Do you ever find yourself reading something so ridiculous that you automatically go, “OK, there’s no way this isn’t fake!”

It almost feels too on-the-nose for a U.S. company selling spiked, flavoured water to call itself “Mom Water.” But just like all the unbelievable news 2020 has given us, Mom Water is real and the booze seller that thought it was an inspired idea is marketing drinks to suburban moms with flavour names like “Karen” and “Becky.” Because there’s nothing like cracking open a cold one and thinking about the internet’s least favourite entitled white women.

Mom Water’s website states that Indiana-based couple Bryce and Jill Morrison were inspired by their struggles hiding a homemade concoction of flavoured water and low-sugar vodka — which filled their fridges and coolers — from their kids.

“The problem then became distinguishing the ‘special water’ from the actual bottled water,” Jill wrote. “So we would scribble the word MOM on the water bottles to set them apart, so the kids wouldn’t accidentally grab one.
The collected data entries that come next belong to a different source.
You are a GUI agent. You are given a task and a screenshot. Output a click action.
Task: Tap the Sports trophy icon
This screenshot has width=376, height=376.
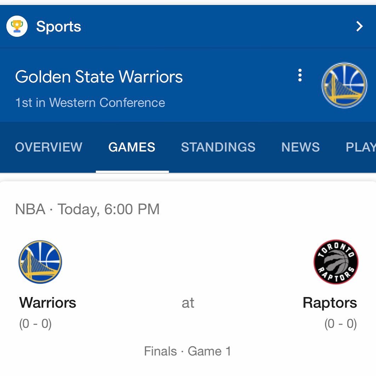17,26
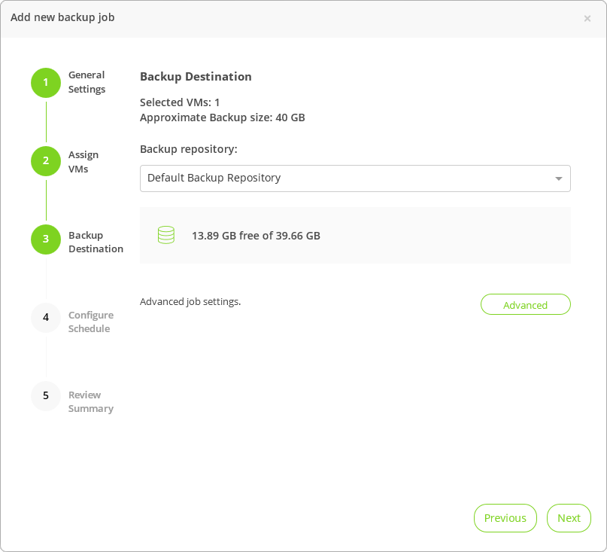
Task: Click the step 1 circle icon
Action: point(46,83)
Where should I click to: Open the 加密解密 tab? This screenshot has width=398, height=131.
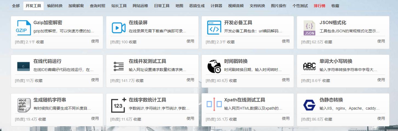[76, 6]
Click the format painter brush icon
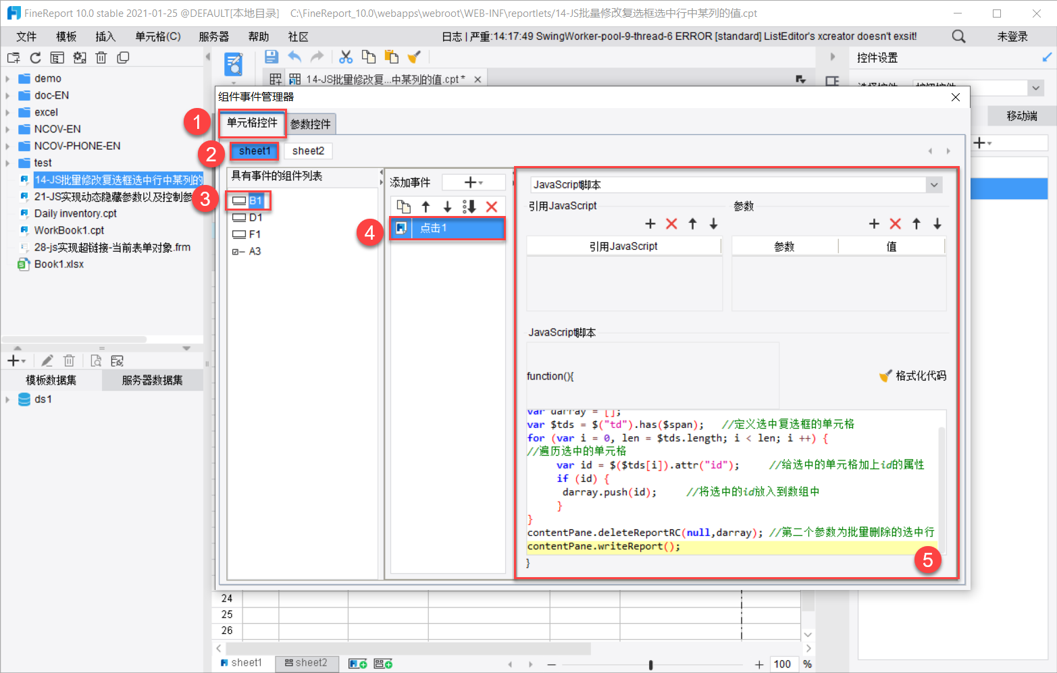Image resolution: width=1057 pixels, height=673 pixels. point(413,57)
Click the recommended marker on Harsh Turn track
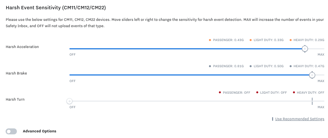 [x=312, y=101]
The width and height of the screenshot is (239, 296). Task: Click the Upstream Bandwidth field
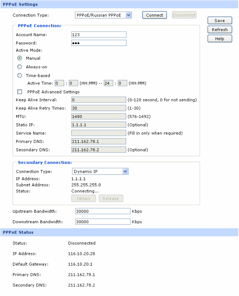click(x=103, y=212)
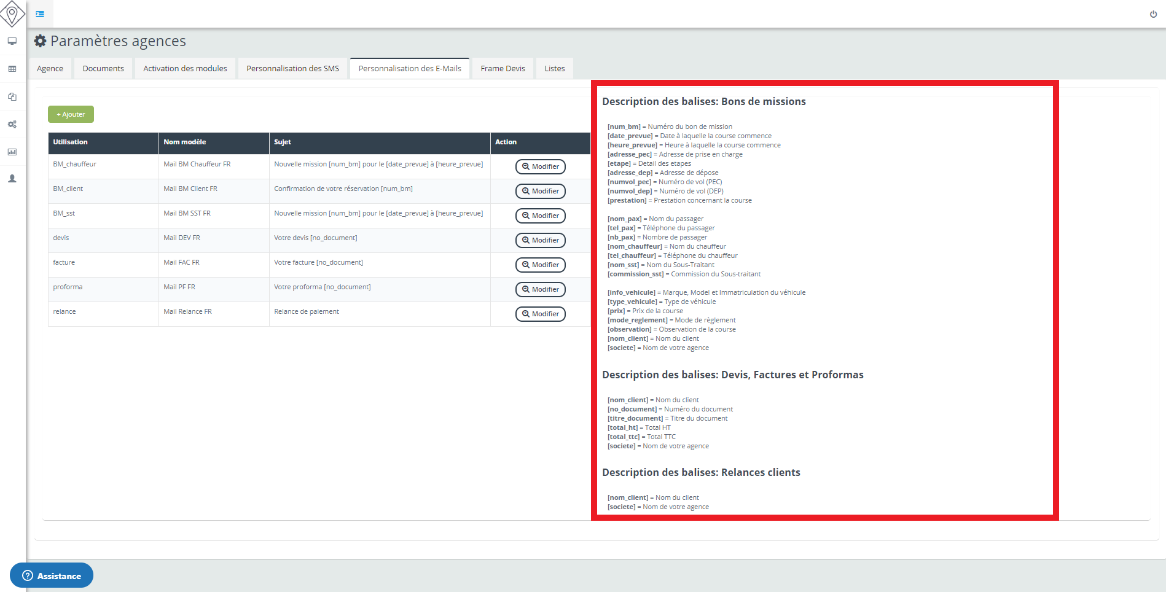Open the settings gears icon in sidebar
The width and height of the screenshot is (1166, 592).
pyautogui.click(x=12, y=124)
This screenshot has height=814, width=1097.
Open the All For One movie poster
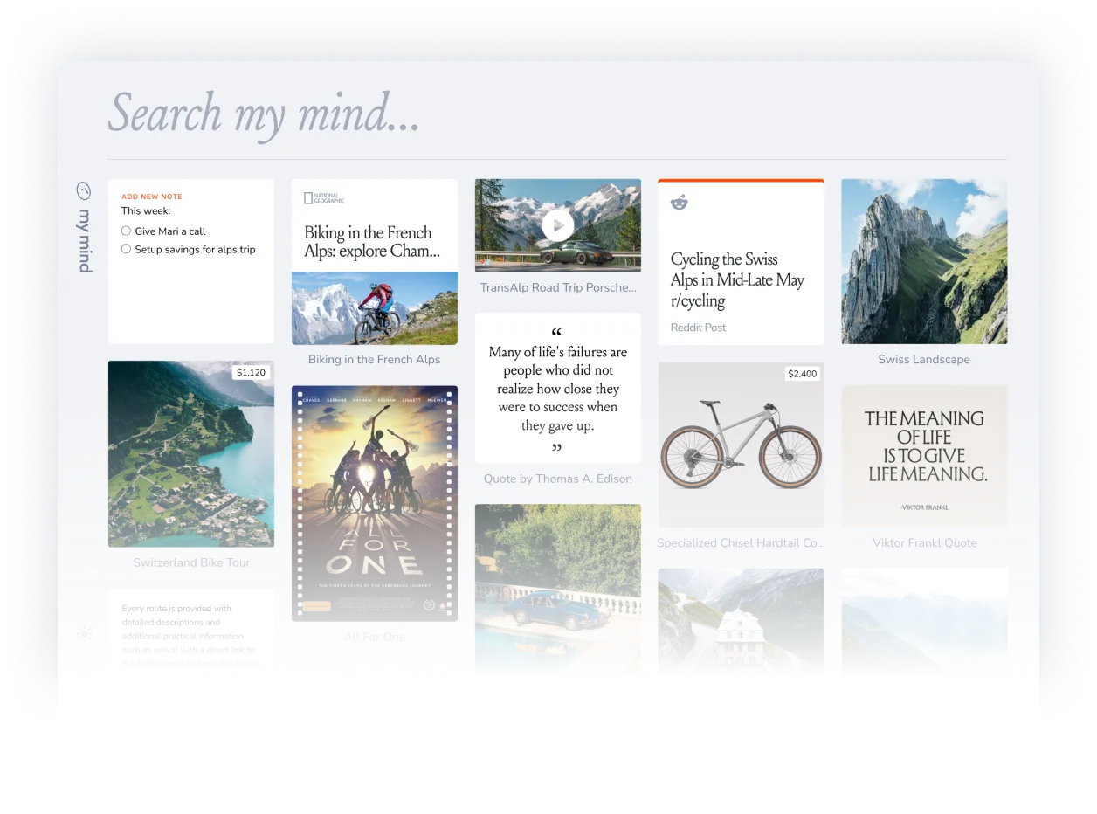point(374,503)
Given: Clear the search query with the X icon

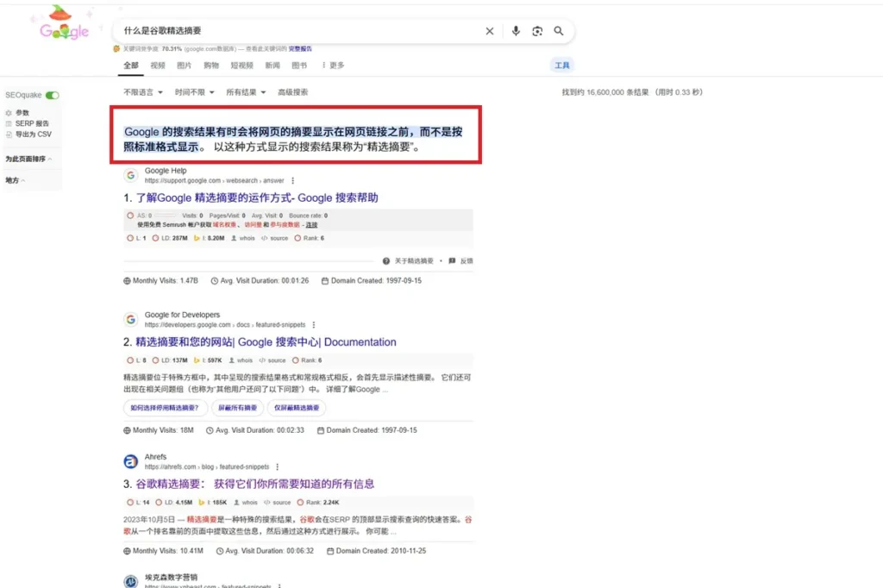Looking at the screenshot, I should point(490,31).
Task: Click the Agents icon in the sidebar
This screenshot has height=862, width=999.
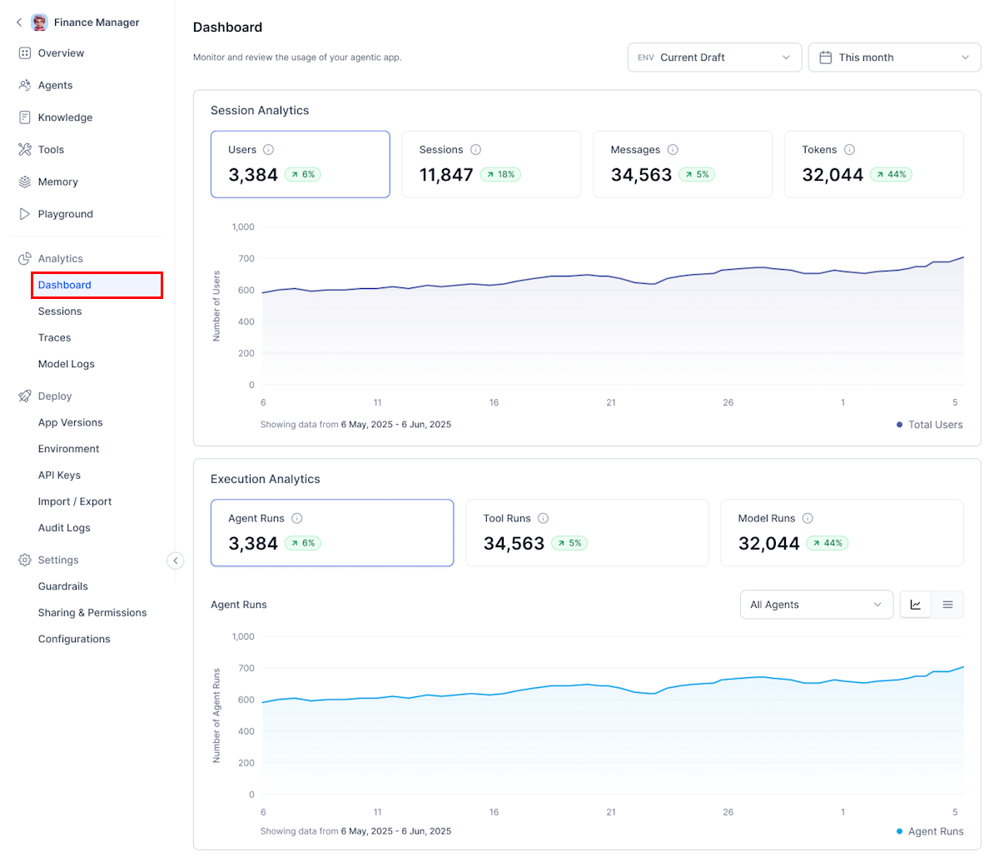Action: point(26,85)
It then became our mission to make this drink possible in a ready-to-drink beverage.”

Their website has given personalities to each of the four “spirit-infused still water” flavours announced so far and, as you can imagine, Mom Water’s product line borrow plenty of middle-class-drinking-mom clichés:

Karen tastes like lemons and blueberries. The “bold” mom spends her time at social get-togethers “near the beverage fridge.”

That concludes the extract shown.